Nach einem Umzug lässt man sich dafür fast immer die meiste Zeit: Lampen anschließen. Auch bei mir hängen immer noch die nackten Glühbirnen von der Decke, da ich noch nicht dazu gekommen bin, die passenden Lampen zu kaufen und richtig anzuschließen. Aber ganz ehrlich: Glühbirnen haben doch auch einen gewissen Charme, oder? Um erfolgreich Licht ins Dunkle zu bringen, sollte man sich allerdings vorher gut informieren, wie so ein Lampenschirm eigentlich installiert wird. Und vor allem: Braucht man einen Techniker oder reichen die eigenen handwerklichen Kenntnisse aus?

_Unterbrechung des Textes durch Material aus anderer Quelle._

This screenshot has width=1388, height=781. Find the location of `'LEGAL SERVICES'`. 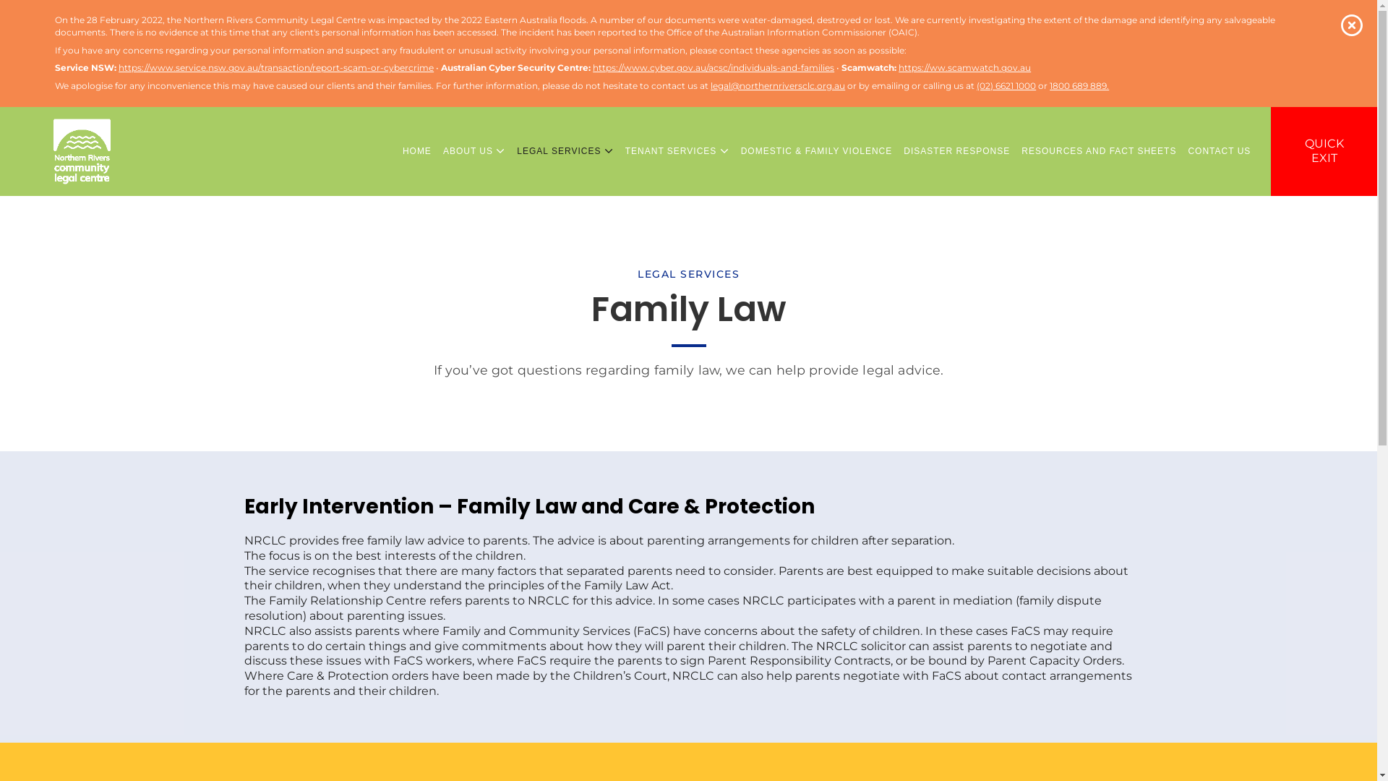

'LEGAL SERVICES' is located at coordinates (564, 151).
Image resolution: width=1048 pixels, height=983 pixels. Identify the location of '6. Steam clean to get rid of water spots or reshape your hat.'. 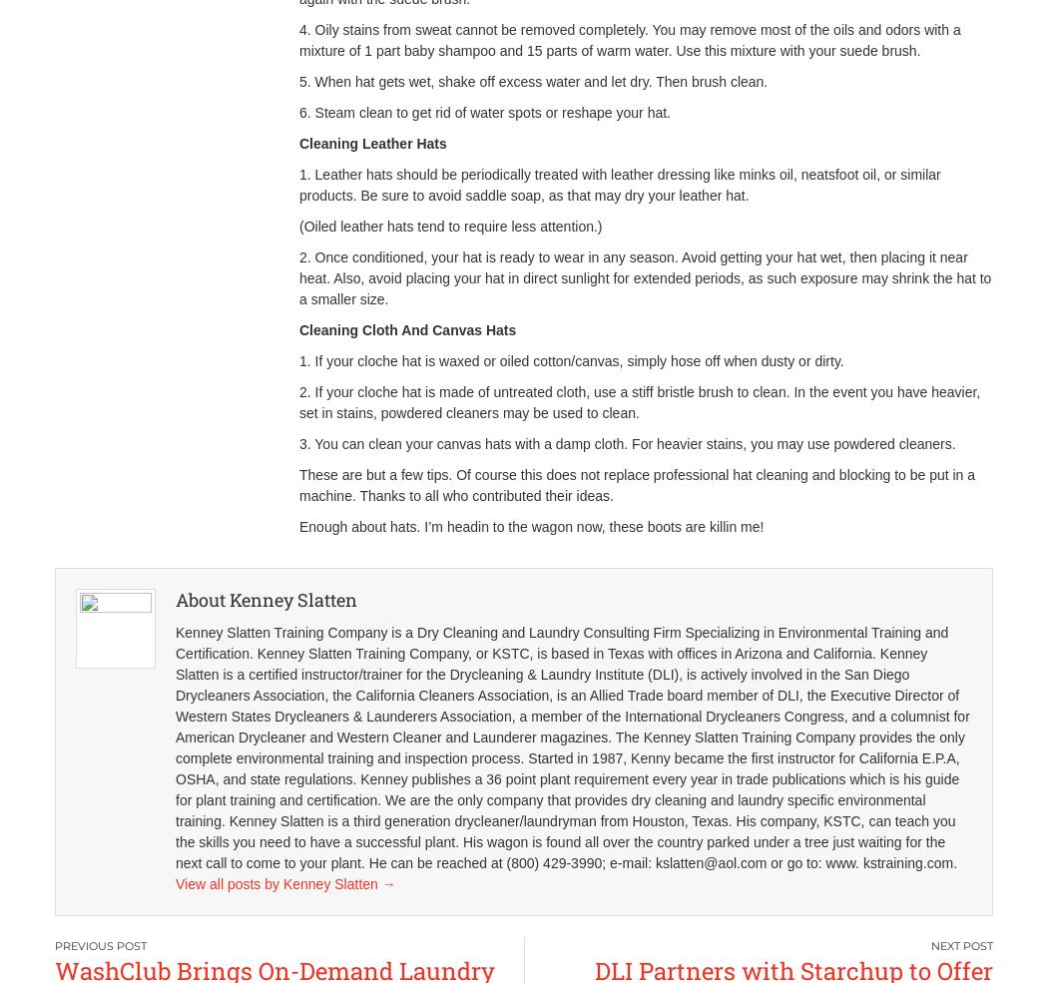
(484, 112).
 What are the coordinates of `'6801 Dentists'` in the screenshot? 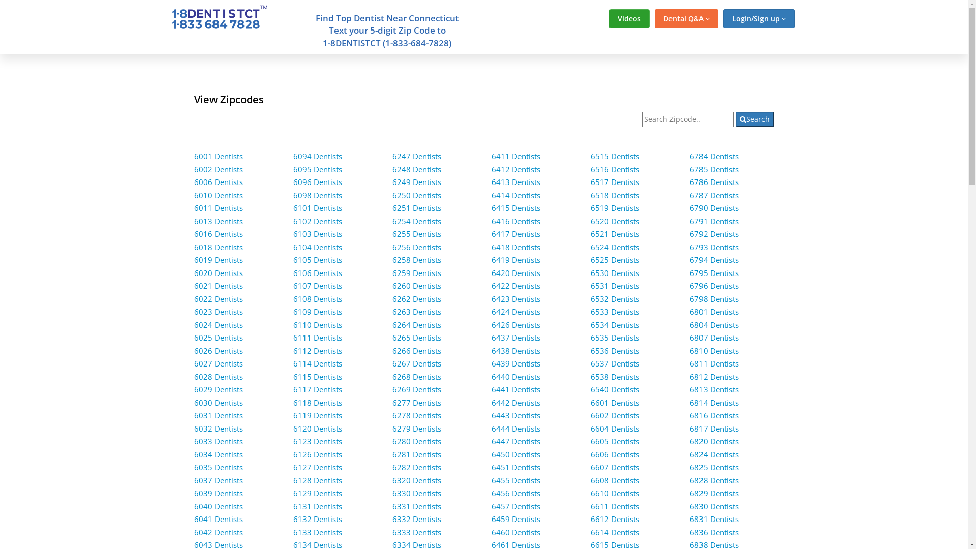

Zunächst einmal sollten Sie sich selbst die folgende Frage ehrlich beantworten: Wie viel handwerkliches Geschick wurde Ihnen in die Wiege gelegt? Wenn Sie hierauf eindeutig mit „Gar keins“ antworten und einen Schraubenzieher nicht von einem Hammer unterscheiden können, dann wäre es doch ratsam, einen Fachmann herbeizurufen, der die Lampe professionell anschließen kann. Immerhin hantiert man hier mit Stromleitungen, Fehler können lebensgefährlich werden. Wenn Sie sich also unsicher sind, dann ziehen Sie einen Elektriker zu Rate und investieren Sie lieber etwas Geld in einen Profi. Damit sind Sie auf der sicheren Seite.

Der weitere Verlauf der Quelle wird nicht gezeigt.